Page 2 of Pain Run Rampant

I swallow. I have the feeling I know where this is going. All I do is shift my weight in the uncomfortable metal chair I’m in and lower my gaze to my lap. I could try to tell her it won’t happen again, but that’s what I said the last two times. You can only say things so much before they start to lose their meaning.

“Listen. You’re a good kid. You’re trying your best, but I think you’re doing too much. You’re a full-time student and you work damn near full-time too, when you actually show up. I think it might be time to consider you taking a step back.”

I meet her eyes. I never particularly liked Maggie; she’s near sixty, the kind of woman who takes her job very seriously. She doesn’t joke around, and I’ve always felt like she has this giant stick up her ass, but at least she was never outright cruel—which is more than could be said of other bosses, I know.

“I have to let you go,” Maggie finishes up. “I’ve written you up too many times already. We’ll mail you your last check.”
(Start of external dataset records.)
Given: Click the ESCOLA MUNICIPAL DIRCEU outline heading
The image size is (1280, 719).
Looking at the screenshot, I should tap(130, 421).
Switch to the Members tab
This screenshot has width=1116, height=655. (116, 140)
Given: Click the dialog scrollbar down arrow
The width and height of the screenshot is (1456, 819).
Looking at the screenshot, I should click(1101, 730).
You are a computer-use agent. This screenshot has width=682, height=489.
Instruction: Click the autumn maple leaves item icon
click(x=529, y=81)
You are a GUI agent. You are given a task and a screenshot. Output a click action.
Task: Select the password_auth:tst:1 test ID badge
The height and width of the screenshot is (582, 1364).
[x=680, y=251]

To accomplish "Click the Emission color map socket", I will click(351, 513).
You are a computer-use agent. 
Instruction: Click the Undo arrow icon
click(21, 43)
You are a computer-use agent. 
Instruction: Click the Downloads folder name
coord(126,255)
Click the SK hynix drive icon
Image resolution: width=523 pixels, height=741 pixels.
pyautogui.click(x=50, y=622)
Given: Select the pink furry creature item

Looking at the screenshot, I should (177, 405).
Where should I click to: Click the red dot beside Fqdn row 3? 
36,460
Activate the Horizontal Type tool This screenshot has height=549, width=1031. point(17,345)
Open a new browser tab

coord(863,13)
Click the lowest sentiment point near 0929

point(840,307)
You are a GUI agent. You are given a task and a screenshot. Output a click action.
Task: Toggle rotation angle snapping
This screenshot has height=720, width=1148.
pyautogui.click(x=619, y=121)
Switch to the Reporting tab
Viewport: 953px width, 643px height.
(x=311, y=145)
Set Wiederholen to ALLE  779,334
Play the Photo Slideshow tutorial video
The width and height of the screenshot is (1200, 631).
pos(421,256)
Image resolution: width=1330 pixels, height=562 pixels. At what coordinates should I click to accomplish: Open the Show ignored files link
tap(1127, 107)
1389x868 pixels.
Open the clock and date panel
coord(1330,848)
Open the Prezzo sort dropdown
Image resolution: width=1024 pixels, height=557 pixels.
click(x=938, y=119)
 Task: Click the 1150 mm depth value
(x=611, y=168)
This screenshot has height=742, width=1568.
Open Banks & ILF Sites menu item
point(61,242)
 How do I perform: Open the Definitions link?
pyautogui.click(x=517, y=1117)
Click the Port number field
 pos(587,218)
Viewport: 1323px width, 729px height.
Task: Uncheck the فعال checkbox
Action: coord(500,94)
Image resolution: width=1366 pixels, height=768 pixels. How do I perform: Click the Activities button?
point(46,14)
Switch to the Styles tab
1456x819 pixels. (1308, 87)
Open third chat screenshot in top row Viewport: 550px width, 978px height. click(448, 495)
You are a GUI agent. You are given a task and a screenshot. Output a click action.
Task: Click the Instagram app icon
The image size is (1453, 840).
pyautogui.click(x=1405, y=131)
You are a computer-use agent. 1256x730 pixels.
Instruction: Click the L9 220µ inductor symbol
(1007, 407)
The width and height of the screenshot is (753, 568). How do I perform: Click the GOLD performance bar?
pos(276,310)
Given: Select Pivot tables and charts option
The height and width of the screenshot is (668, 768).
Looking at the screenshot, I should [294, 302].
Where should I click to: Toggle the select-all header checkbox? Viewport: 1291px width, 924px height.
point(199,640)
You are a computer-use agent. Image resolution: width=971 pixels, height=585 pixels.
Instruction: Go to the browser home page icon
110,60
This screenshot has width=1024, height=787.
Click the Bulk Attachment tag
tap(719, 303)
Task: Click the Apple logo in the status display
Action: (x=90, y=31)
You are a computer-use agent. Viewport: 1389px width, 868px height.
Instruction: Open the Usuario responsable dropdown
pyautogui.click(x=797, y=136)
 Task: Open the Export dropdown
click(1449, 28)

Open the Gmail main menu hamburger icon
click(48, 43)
Leaning forward, I tell her earnestly, “I need this job.”

“And maybe I’d believe that if you showed up on time,” she says. “But three times in less than a month? Come on, Rey. That doesn’t look good, and if I let you get away with it, it’ll set a bad precedent for the others. I’m letting you go.”

My luck is resoundingly awful, so it shouldn’t surprise me, but still, as I get up and leave her small office, I feel my head spinning. I take off my blue vest in a daze, grab my things from my locker, and walk out of that store for the last time.

Goodbye discount on ramen, and goodbye rent money. I need to figure something out, but right now, the only thing on my mind is getting back to my place and eating some late dinner.

It’s after midnight by the time I’ve eaten and showered, and I fall onto my bed. Though it’s dark and I have no lights on in the room, I pull out the picture of my dad I keep on me, the only one that made it through the tumultuous years that came after his death. A picture of him at the zoo, the smile on his face genuine and warm.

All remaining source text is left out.